- Problem statement -
Search the entries below for the string "computer" and copy the lines that hold it.

(Beginning of Extracted material)

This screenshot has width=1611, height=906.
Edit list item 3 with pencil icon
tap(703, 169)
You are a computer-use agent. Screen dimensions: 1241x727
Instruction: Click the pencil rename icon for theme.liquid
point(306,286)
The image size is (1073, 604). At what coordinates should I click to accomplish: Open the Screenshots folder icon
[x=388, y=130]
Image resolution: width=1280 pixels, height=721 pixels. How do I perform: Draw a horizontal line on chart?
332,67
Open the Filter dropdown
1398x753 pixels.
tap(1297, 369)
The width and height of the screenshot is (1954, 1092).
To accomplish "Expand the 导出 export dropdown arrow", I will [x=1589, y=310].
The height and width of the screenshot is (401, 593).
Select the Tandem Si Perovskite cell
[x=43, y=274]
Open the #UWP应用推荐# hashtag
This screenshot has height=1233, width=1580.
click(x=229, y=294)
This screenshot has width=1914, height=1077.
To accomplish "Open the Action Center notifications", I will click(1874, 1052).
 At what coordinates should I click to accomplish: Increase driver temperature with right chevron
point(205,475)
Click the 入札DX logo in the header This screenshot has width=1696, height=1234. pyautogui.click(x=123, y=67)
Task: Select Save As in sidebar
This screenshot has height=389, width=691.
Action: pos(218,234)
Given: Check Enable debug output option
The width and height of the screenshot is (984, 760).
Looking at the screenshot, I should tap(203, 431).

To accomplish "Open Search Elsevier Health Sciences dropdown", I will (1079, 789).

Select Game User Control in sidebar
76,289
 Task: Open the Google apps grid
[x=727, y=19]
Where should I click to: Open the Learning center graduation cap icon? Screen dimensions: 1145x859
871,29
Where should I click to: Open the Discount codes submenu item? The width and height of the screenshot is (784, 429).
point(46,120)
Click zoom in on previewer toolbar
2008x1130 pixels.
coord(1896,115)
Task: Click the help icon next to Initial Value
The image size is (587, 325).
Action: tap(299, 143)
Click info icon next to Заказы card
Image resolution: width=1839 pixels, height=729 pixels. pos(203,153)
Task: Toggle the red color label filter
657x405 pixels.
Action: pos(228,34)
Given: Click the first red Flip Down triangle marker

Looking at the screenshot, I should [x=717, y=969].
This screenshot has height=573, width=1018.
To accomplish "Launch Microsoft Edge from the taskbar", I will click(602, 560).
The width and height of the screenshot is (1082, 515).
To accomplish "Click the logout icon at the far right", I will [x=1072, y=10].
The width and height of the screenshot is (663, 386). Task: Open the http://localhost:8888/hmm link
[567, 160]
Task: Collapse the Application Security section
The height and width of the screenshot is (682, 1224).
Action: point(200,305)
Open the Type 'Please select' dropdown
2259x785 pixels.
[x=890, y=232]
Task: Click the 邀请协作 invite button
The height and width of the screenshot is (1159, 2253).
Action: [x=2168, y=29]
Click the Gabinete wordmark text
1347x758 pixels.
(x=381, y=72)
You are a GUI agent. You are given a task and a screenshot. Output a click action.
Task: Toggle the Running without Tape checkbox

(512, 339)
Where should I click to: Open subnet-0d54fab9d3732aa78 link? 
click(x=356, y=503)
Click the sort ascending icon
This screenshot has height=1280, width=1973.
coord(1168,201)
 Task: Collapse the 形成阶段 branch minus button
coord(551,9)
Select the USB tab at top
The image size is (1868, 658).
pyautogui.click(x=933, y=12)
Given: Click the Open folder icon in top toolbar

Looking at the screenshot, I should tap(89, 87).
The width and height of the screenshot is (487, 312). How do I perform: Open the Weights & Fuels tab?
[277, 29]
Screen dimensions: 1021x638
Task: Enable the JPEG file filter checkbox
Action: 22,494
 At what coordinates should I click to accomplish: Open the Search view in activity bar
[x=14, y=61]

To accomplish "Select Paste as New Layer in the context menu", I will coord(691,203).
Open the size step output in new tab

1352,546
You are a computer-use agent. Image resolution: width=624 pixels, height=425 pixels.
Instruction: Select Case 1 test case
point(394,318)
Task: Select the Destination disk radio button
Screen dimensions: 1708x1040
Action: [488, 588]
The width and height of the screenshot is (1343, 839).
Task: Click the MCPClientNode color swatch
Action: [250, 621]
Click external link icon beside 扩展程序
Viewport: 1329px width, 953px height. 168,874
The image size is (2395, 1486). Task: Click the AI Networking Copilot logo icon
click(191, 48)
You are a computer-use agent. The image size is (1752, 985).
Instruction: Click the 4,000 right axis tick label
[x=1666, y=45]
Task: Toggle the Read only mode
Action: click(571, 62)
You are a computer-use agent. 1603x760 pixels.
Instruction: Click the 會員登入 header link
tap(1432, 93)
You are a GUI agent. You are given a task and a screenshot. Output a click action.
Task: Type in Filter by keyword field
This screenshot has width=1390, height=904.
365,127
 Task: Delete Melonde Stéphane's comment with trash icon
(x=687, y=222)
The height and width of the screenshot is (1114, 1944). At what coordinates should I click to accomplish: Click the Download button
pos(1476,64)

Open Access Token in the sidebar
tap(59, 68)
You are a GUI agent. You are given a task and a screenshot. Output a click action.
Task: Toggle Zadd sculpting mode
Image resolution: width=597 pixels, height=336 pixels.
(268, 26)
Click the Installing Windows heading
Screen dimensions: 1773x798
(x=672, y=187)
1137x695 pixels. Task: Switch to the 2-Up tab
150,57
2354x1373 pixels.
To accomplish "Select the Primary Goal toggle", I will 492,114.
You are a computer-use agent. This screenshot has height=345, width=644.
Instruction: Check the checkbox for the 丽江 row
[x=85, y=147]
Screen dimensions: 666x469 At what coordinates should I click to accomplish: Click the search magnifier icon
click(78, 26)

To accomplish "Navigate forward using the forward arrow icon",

(End of Extracted material)

- Response to the exercise -
You are a computer-use agent. Screen dimensions: 1241x727
You are a computer-use agent. Image resolution: width=624 pixels, height=425 pixels.
You are a computer-use agent. The image size is (1752, 985).
You are a computer-use agent. 1603x760 pixels.
You are a computer-use agent. This screenshot has height=345, width=644.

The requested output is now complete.